L’auteur citait notamment Zhu Weiping le Secrétaire du Parti du district de Wuxi où s’installeront les studios. Il expliquait que « dans 3 à 5 ans le complexe produirait 30 à 40 films chinois et étrangers chaque année et que l’Etat et la province du Jiangsu y investiraient 1,58 Mds de $ ». Dans ce contexte, ajoutait Zhu, « les studios de Wuxi attireront 30 000 à 50 000 professionnels du cinéma d’ici 2017 et deviendront une plateforme pour les réalisateurs chinois et étrangers ».
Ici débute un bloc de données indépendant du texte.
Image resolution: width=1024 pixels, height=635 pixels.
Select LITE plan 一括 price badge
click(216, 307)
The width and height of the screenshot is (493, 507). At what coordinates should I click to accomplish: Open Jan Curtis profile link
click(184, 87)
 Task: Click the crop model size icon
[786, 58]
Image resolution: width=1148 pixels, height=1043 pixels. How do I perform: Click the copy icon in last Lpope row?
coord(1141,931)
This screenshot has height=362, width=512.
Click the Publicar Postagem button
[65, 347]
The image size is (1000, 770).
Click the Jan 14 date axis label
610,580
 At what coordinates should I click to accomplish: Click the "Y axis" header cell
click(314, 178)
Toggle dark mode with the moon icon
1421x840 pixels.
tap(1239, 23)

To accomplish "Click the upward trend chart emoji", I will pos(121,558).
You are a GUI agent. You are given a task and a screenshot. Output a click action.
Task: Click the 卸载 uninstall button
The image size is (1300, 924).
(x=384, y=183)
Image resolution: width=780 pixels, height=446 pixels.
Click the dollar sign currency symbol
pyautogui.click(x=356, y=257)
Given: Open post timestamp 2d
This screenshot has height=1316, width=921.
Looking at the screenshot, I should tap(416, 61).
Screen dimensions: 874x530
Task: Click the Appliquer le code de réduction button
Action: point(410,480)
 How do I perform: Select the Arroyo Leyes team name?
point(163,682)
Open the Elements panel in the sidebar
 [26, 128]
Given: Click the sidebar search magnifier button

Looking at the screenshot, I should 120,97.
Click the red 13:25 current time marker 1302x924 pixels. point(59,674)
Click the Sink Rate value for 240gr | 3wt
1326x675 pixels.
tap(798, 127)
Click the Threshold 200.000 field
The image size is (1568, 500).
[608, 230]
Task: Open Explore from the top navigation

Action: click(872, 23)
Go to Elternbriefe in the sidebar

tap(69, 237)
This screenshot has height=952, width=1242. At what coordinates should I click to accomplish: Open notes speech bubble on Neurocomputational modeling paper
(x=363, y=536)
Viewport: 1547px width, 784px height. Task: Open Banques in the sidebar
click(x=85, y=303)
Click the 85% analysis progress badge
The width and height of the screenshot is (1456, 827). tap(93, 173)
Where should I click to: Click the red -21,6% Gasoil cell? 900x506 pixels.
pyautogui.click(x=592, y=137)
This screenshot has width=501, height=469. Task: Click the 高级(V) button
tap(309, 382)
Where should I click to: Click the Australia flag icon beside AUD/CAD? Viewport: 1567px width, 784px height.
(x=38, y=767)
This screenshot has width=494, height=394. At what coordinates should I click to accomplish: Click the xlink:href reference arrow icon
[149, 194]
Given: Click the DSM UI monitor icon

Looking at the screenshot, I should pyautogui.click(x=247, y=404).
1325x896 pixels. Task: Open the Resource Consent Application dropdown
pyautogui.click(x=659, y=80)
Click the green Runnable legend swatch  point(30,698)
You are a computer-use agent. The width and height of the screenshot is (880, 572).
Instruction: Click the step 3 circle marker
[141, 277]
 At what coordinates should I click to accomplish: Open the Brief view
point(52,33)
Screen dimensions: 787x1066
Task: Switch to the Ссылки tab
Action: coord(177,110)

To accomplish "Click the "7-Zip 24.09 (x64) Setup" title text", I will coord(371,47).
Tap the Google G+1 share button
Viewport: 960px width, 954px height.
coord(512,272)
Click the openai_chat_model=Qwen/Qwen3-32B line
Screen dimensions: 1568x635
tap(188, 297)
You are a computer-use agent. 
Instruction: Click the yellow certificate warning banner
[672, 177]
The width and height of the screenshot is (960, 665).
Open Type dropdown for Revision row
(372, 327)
Là aussi l’argent, nerf de la guerre et le marché, son adjuvant, devaient attirer les talents étrangers et dynamiser la création cinématographique chinoise. Le schéma rappelle celui qui fut si longtemps à l’œuvre dans l’industrie, d’abord pour attirer les investissements, puis les technologies de pointe.

Dans cette bataille pour l’argent, le pouvoir et l’influence où la création artistique n’a qu’une place marginale, on voit bien qu’aujourd’hui le coup d’éclat de Wang Jianlin vient de le propulser en tête de course. Le Parti Communiste qui appuie ces initiatives ne s’y est pas trompé. Li Qiangkuan président de l’Association des cinéastes contrôlée par le gouvernement estimait que le projet de Qingdao « inédit par la puissance des investissements et par sa dimension », était « historique », et que « situé au meilleur niveau, il symbolisait le développement à venir ». On ne pouvait pas mieux dire.

La bureaucratie est sur les rangs.

La municipalité de Qingdao, présente au grand complet lors du coup d’éclat médiatique du 22 septembre a suivi le mouvement puisque dans une des villes les plus chères de Chine, les 6000 hectares nécessaires au projet ont été attribués en un temps record, à des prix défiants toute concurrence. Pour le groupe Wanda il s’agit de créer de toutes pièces une vingtaine de studios, dont un sous-marin, un parc à thème copié sur celui d’Orlando, des cinémas, des hôtels de luxe, un club nautique, qui transformeront Qingdao en une cité mondiale de la télévision et du cinéma. Le premier festival s’y tiendrait en 2016.

Preuve que les temps changent, il y a seulement quelques années la meilleure solution pour obtenir un terrain à bas prix à Qingdao était de présenter un projet d’assemblage industriel, dont récemment la mode était à l’automobile. L’épidémie s’était étendue à toute la Chine provoquant la naissance de plus d’une centaine de marques automobiles vite engagées dans une compétition chaotique impitoyable et destructrice.

Les mêmes causes produisant les mêmes effets, il n’est pas difficile de prévoir que les rivalités mortifères seront bientôt à l’œuvre dans le secteur du cinéma. Déjà Wang Zhongjun expliquait il y a quelques semaines qu’il croyait fermement que son groupe dont il détient 26% des parts dépasserait en 2013 le niveau de ses bénéfices de 2012 évalués à 342 millions de $, soit 20 % des profits que le groupe projette de faire en 2016.